Romney Proposes $350 Monthly Payments To Families With Kids Under Six

Senator Mitt Romney (R-UT) has proposed consolidating federal family benefits policies with a single benefit that delivers monthly payments made to families with children under the age of 17.

The legislation, dubbed the Family Security Act, would provide $350 per month to families with a child under the age of 6, and $250 per month to families with a child under the age of 17. In total, a family could receive up to $4,200 per child under the age of six, and $3,000 per child older than six but younger than 17-years-old, every year. Payments could also start up to four months before a baby’s due date, according to his office.

“American families are facing greater financial strain, worsened by the COVID-19 pandemic, and marriage and birth rates are at an all-time low,” said Romney in a statement calling existing policies outdated. “Now is the time to renew our commitment to families to help them meet the challenges they face as they take on most important work any of us will ever do—raising our society’s children. This proposal offers a path toward greater security for America’s families by consolidating the many complicated programs to create a monthly cash benefit for them, without adding to the deficit.”

Under Romney’s plan, the text of which has not yet been released, families with multiple children would receive multiple payments, but they would be prohibited from receiving more than $1,250 per month. Romney also said his plan would be deficit-neutral and reduce child poverty in the United States by one-third. The size of the benefits would begin to phase out at the $200,000 income level for single filers, and $400,000 for joint filers.
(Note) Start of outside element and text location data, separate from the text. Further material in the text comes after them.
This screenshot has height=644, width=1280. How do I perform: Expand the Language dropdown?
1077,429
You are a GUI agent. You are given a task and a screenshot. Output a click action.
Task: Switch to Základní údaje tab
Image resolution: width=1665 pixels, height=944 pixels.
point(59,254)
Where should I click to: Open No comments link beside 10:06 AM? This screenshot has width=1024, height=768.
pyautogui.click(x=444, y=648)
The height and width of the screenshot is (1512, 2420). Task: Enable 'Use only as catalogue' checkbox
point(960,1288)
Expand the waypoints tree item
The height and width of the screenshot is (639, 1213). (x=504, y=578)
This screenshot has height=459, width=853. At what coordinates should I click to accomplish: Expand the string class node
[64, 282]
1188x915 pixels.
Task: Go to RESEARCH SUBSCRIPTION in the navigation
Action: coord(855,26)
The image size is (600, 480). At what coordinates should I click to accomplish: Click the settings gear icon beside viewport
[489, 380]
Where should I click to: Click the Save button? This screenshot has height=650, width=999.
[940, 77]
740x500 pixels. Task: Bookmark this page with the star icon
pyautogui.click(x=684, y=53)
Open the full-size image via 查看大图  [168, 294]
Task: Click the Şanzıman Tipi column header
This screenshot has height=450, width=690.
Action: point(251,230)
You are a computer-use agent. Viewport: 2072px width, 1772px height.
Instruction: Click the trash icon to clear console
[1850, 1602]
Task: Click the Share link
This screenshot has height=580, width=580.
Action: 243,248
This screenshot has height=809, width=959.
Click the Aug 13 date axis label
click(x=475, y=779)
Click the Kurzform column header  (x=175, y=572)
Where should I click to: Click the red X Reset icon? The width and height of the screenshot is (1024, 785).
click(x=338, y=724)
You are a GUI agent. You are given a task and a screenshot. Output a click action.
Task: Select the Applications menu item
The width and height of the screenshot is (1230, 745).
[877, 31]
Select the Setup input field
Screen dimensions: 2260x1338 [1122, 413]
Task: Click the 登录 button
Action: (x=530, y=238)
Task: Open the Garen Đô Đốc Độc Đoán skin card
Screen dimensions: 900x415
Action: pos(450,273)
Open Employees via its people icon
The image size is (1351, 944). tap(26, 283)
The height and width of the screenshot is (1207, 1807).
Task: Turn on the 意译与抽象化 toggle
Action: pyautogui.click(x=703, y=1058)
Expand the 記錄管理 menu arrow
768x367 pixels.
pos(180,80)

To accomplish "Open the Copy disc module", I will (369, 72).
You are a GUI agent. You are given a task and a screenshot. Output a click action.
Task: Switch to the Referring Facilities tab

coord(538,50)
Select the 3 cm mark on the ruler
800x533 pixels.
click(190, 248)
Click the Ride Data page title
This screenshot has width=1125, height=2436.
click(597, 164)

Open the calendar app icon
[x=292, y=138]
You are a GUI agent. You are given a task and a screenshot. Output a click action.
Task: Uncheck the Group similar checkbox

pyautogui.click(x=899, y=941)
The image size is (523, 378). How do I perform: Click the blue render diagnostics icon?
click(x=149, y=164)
According to The Washington Post, Romney staffers and Biden administration officials discussed the plan on Thursday afternoon, after he announced it. White House Chief of Staff Ron Klain responded: “Really looking forward to see what [Romney] will propose here an encouraging sign that bipartisan action to reduce child poverty IS possible.”

Other Republicans have publicly expressed skepticism toward so-called “child allowances,” including Senators Marco Rubio (R-FL) and Mike Lee (R-UT). The two Republican senators released a statement Thursday afternoon, after Romney’s statement went out, calling such payments the equivalent of “welfare assistance,” although they did not mention Romney by name.

“In the current pandemic relief bill under consideration, we would support increasing the Child Tax Credit to $3,500, and $4,500 for young children,” said Rubio and Lee. “However, we do not support turning the Child Tax Credit into what has been called a ‘child allowance,’ paid out as a universal basic income to all parents. That is not tax relief for working parents; it is welfare assistance.”

“An essential part of being pro-family is being pro-work. Congress should expand the Child Tax Credit without undercutting the responsibility of parents to work to provide for their families,” the duo added.